It’s been a bizarre few months for Marcus Hutchins. In May, the 22-year-old single-handedly thwarted a global ransomware attack, stopping the spread of malware that had crippled large parts of the NHS. Today he finds himself in a Las Vegas court, charged with six counts of spreading malware himself. As Hutchins is probably asking himself right now: what the hell’s going on?
Hutchins was, until Wednesday at least, the very epitome of the reluctant hero. He was on holiday from his day job at security firm Kryptos Logic on Friday 12th May when he started seeing reports of a massive malware attack on the news. “I picked a hell of a f***ing week to take off work,” he tweeted from his MalwareTech account shortly afterwards.
He was soon sat back at his desk, rooting through a sample of the Wannacry ransomware code when he spotted something interesting. The malware was querying an unregistered domain – or website address. Hutchins registered the address himself, inadvertently finding the so-called ‘kill switch’ for the malware. Any computer infected with WannaCry would attempt to visit the website, thus shutting itself down and preventing the malware from spreading further. Hutchins had saved companies worldwide from incalculable damage.
Soon, however, Hutchins found himself the subject of unwanted attention. The press were camped on his doorstep at his home in Devon, and his face was on the front page of The Daily Mail, along with a picture of his house. This is a man who had just thwarted an international criminal gang. He’d prefer they didn’t know where he lived. “I knew 5 minutes of fame would be horrible but honestly I misjudge [sic] just how horrible,” he tweeted at the time. “British tabloids are super invasive.” He fled the country for a few days to let the fuss die down.
Not leaving Las Vegas
Hutchins soon returned to his day job, which is how he found himself in Las Vegas this week, attending the Black Hat and Def Con cyber-security conferences.

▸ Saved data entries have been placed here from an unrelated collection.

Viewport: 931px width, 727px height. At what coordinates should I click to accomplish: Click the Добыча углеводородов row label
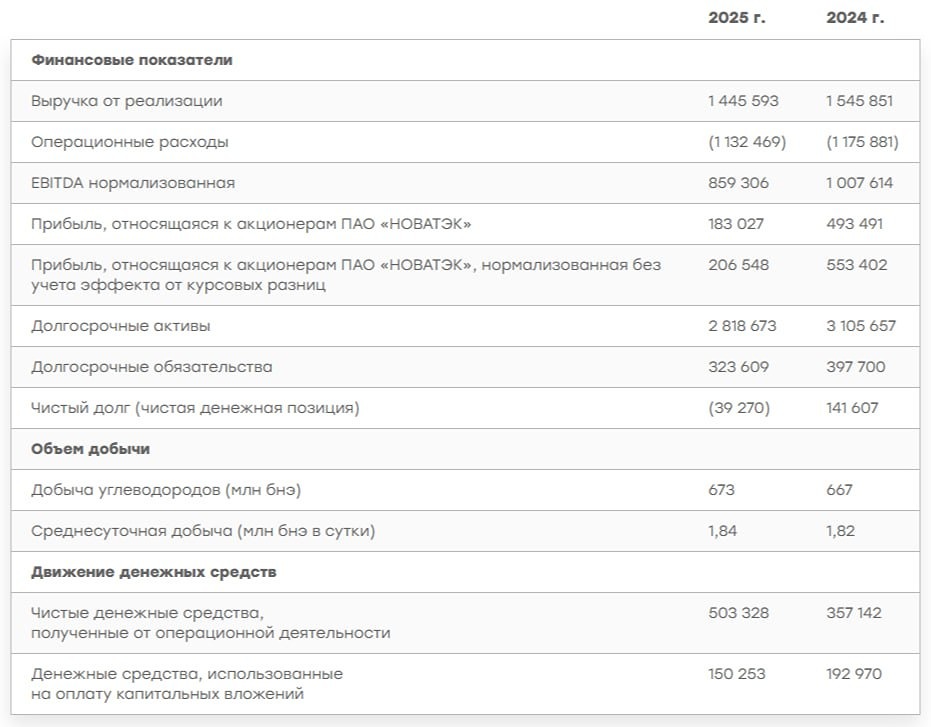[x=166, y=490]
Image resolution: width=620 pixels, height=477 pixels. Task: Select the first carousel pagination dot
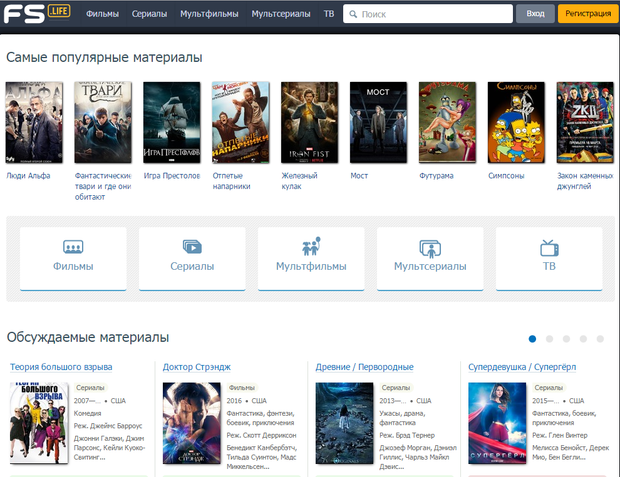tap(532, 339)
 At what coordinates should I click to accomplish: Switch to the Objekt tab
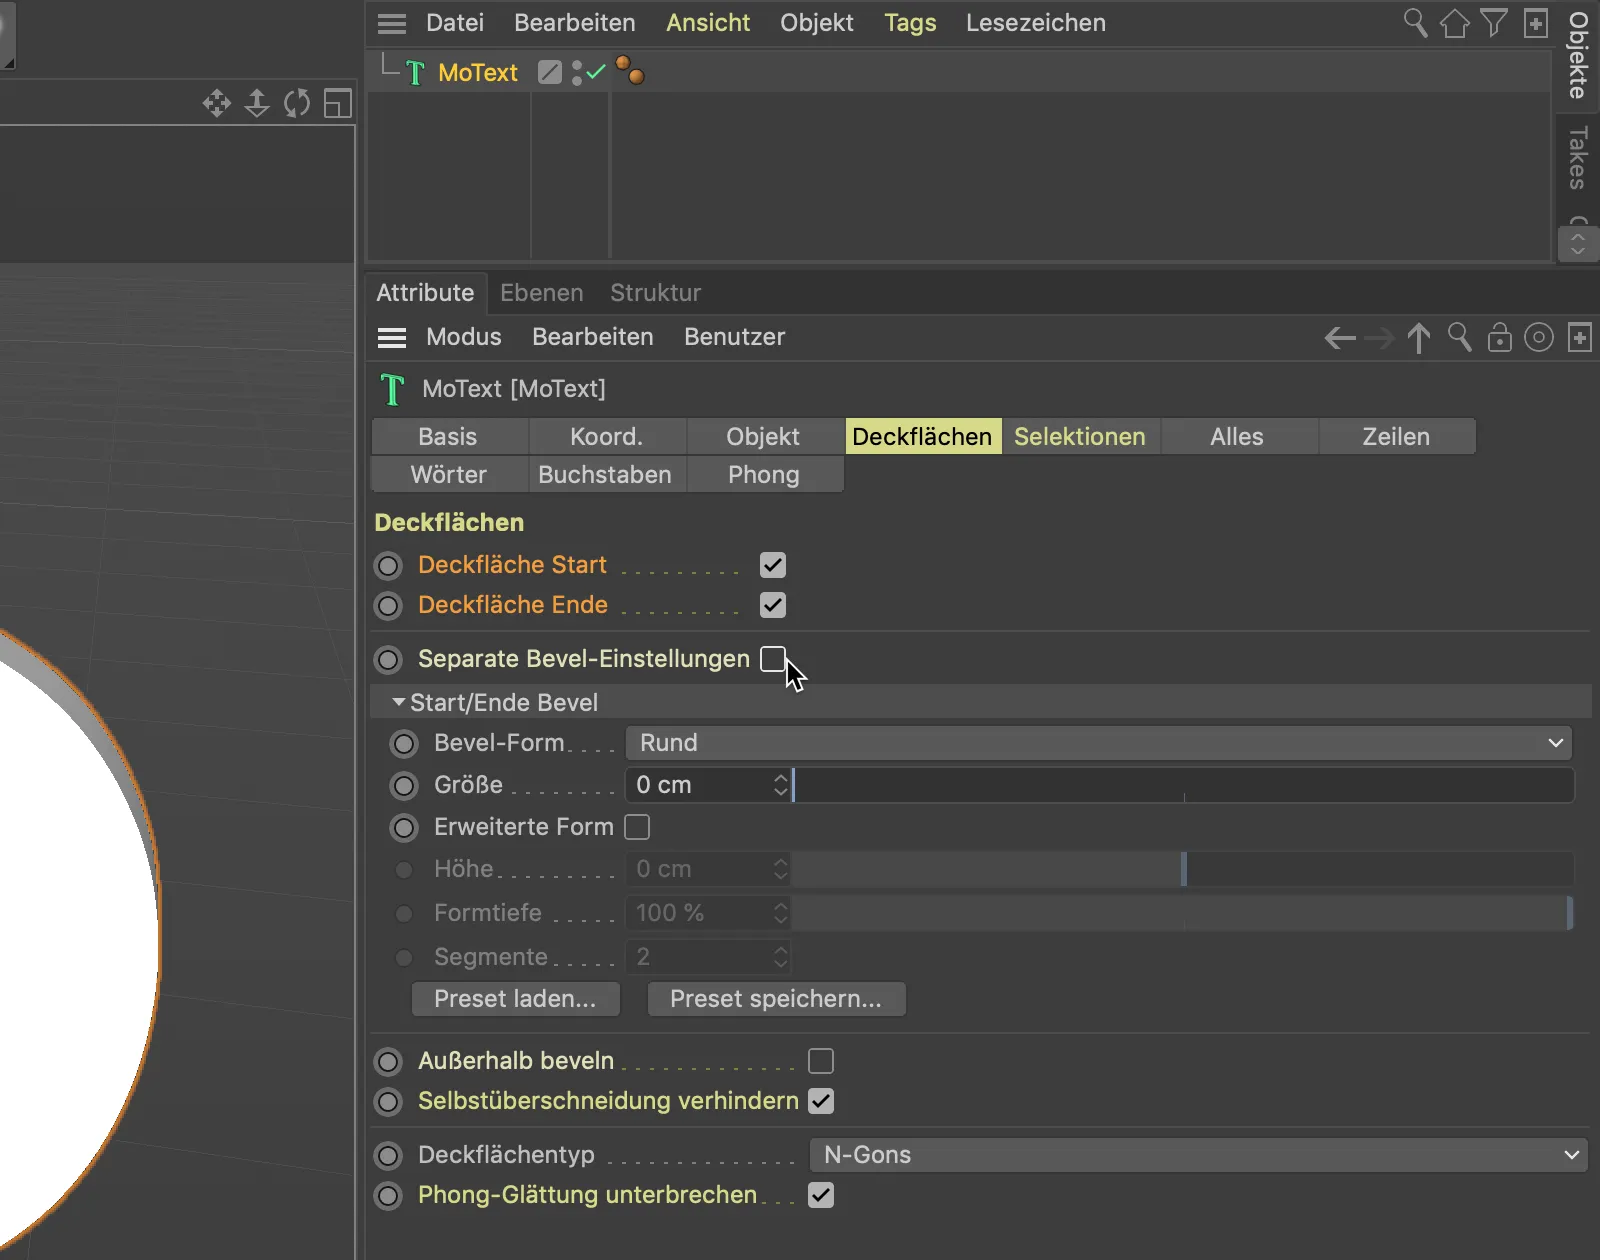764,437
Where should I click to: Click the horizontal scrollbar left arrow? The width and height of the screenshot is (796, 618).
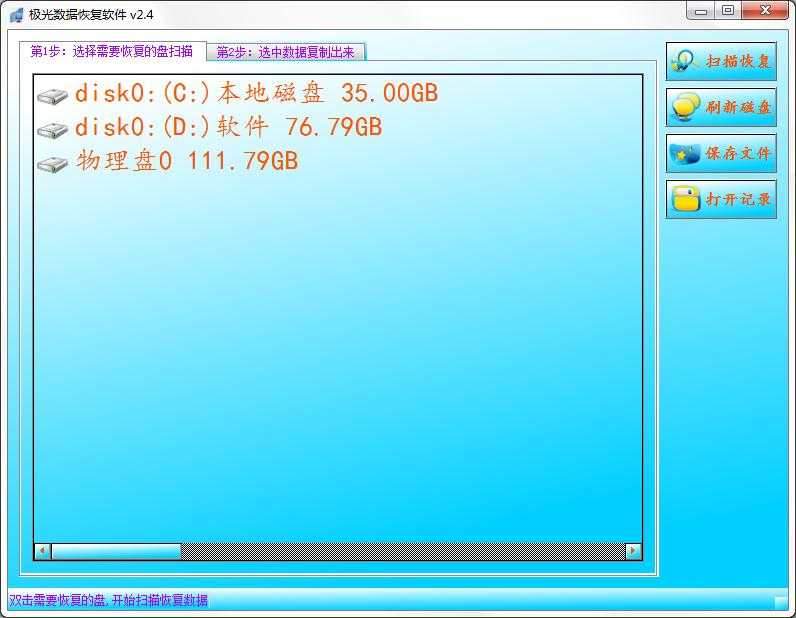coord(42,551)
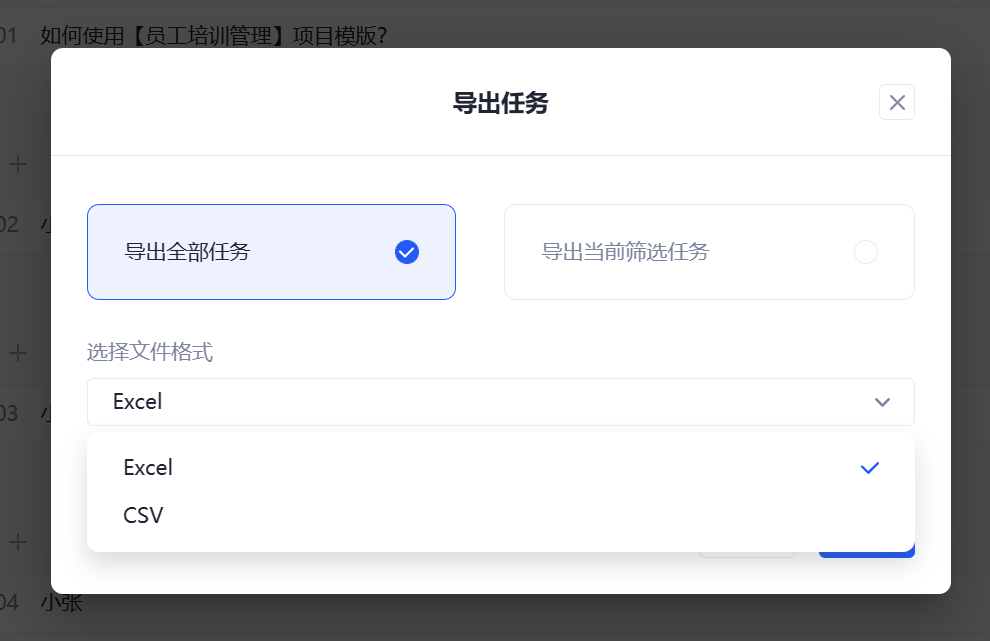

His Twitter account reveals him going about his everyday life: moaning about the Las Vegas heat, showing off a new pair shoes his boss had bought him, and whingeing about priority boarding at the airport. He issues his final tweet at around 7:30pm on Wednesday evening, just before he was due to board the flight. Except he doesn’t get on.
Friends first raise the alarm when he doesn’t start tweeting via the in-plane Wi-Fi, like he normally does. The concern is amplified when his mother calls a friend to report her son didn’t arrive in London on Thursday morning as expected. Friends begin checking with the authorities, and one discovers that he’s being held at the Henderson Detention Center in Nevada.
An eight-page indictment emerges. A grand jury has charged Hutchins with conspiring with an unnamed other to create, transmit, advertise and sell the Kronos malware – a piece of malware that was used to steal bank login details from people’s computers. There are a number of specific charges, including offering to sell the trojan for $3,000 on an internet forum in August 2014, and several subsequent attempts to do likewise. If found guilty, US legal experts say he potentially faces decades in jail.
Mistaken identity?
Surely some mistake? That’s the theory of fellow British security researcher Kevin Beaumont, who’s been defending Hutchins on Twitter. He’s tweeted screenshots showing a text file hidden inside the Kronos malware, which actually credits someone called “cvorksxy” with writing the malware.
This is Kronos builder, it looks like the US justice system has made a huge mistake. pic.twitter.com/2WGQVjFgED
— Kevin Beaumont (@GossiTheDog) August 3, 2017
Sure, that proves nothing in itself. But if Hutchins was behind Kronos, he was certainly hiding in plain sight. On July 13 2014, Hutchins tweeted: “Anyone got a Kronos sample?”
Anyone got a kronos sample?
— MalwareTech (@MalwareTechBlog) July 13, 2014
The indictment states that, on that very same day, “a video showing the functionality of the Kronos Banking trojan was posted to a publically available website. Defendant [unnamed] used the video to demonstrate how Kronos worked”. Have the US authorities confused someone sending a demo of Kronos to Hutchins with a conspiracy to spread the malware itself?
Hutchins is due to appear in court in Las Vegas later today and the expectation is he won’t be bailed. It may be some time before we get answers.
In the meantime, more than $140,000 worth of the ransoms paid during the Wannacry attack have just been removed from their online wallets. Something very odd is going on.